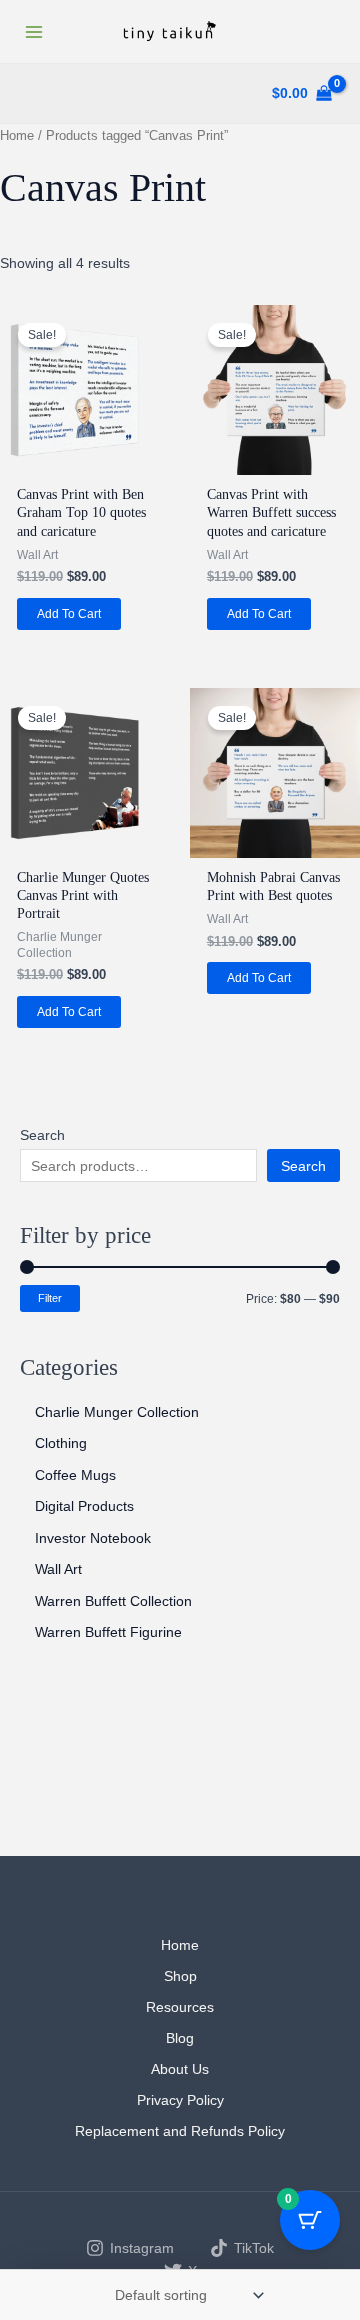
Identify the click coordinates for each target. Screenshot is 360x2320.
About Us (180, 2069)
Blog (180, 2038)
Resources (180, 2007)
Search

● **THE PROBLEM**
Pictures are to be left out; repeat all the remaining data exactly.

● **EXERCISE RESULT**
Identify the click coordinates for each target. Screenshot is 360x2320.
About Us (180, 2069)
Blog (180, 2038)
Resources (180, 2007)
Search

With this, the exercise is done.